Motherhood itself is a whole different experience in France. There's no role model, as there is in America, for the harried new mom with no life of her own. French mothers assume that even good parents aren't at the constant service of their children and that there's no need to feel guilty about this. They have an easy, calm authority with their kids that Druckerman can only envy.
Of course, French parenting wouldn't be worth talking about if it produced robotic, joyless children. In fact, French kids are just as boisterous, curious, and creative as Americans. They're just far better behaved and more in command of themselves. While some American toddlers are getting Mandarin tutors and preliteracy training, French kids are- by design-toddling around and discovering the world at their own pace.
With a notebook stashed in her diaper bag, Druckerman-a former reporter for The Wall Street Journal-sets out to learn the secrets to raising a society of good little sleepers, gourmet eaters, and reasonably relaxed parents. She discovers that French parents are extremely strict about some things and strikingly permissive about others. And she realizes that to be a different kind of parent, you don't just need a different parenting philosophy. You need a very different view of what a child actually is.While finding her own firm non, Druckerman discovers that children-including her own-are capable of feats she'd never imagined.
Why did you decide to write a book about French parenting? Don’t tell me that French women don’t get fat and are better at raising their children.
About a year and a half after having a baby in France, I had a kind of epiphany. I was with my daughter and my husband in a restaurant at a French seaside village, and I realized that she was the only child who was whining, throwing food and refusing to eat anything but white bread and French fries. The French kids all around us were sitting contentedly in their high chairs, waiting for their food or eating fish and even vegetables. And they weren’t being “seen but not heard.” They were chatting happily with their parents.

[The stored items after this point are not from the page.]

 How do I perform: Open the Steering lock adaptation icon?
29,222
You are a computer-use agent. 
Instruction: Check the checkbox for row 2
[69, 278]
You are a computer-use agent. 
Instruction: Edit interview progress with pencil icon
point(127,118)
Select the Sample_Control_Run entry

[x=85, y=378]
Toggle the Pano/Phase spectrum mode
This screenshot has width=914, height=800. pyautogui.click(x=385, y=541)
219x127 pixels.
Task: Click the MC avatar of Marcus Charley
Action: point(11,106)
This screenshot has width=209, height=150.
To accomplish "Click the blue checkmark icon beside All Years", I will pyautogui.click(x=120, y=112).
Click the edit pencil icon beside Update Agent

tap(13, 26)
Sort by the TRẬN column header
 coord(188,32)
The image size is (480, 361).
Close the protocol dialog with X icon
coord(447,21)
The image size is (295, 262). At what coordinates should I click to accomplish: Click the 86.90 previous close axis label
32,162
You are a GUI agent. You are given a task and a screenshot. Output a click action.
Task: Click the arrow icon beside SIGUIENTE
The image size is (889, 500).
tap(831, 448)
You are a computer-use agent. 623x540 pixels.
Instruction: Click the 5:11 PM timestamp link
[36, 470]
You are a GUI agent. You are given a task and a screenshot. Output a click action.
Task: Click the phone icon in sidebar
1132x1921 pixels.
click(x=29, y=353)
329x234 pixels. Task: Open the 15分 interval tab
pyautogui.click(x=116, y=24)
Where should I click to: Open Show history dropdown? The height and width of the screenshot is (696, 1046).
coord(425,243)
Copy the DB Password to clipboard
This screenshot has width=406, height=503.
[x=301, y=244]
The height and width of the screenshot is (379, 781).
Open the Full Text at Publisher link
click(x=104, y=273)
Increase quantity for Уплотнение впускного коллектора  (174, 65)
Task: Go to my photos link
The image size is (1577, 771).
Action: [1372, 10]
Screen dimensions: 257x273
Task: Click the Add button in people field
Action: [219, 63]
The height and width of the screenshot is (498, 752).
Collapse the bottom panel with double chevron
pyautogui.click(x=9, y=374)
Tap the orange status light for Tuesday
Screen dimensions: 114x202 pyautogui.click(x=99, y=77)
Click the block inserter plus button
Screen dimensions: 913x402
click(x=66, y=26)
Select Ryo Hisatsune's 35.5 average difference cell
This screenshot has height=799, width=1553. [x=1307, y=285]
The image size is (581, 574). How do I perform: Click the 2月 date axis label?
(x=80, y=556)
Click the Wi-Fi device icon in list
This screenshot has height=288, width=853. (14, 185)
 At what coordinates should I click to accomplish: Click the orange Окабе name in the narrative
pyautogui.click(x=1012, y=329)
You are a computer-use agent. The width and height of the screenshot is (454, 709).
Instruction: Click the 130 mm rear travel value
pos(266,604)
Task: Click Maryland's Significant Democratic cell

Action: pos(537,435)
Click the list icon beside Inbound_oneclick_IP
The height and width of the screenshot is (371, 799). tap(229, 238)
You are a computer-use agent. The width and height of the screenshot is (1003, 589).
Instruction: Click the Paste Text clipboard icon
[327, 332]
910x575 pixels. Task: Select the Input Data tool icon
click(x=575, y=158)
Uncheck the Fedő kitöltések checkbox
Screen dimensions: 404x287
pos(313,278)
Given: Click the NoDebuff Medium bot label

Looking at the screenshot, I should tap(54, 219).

Once I started thinking about French parenting I suddenly had lots of questions. Why did most of the French moms I met claim that their babies slept through the night by two or three months old, but that they never let the babies “cry it out?” Why was it that when my American friends came over, the parents usually spent much of the visit refereeing their kids’ spats? But, when French friends visited, the grown-ups had coffee, and the children played happily by themselves?
French parents aren’t perfect, and neither are their kids. I live in Paris, so I see family life here in all of its busy, messy normalcy. The middle-class families I interviewed and observed are in some ways very similar to my own. They’re zealous about talking to their kids, showing them nature, and reading them lots of books. They take them to tennis lessons, painting classes, and interactive science museums.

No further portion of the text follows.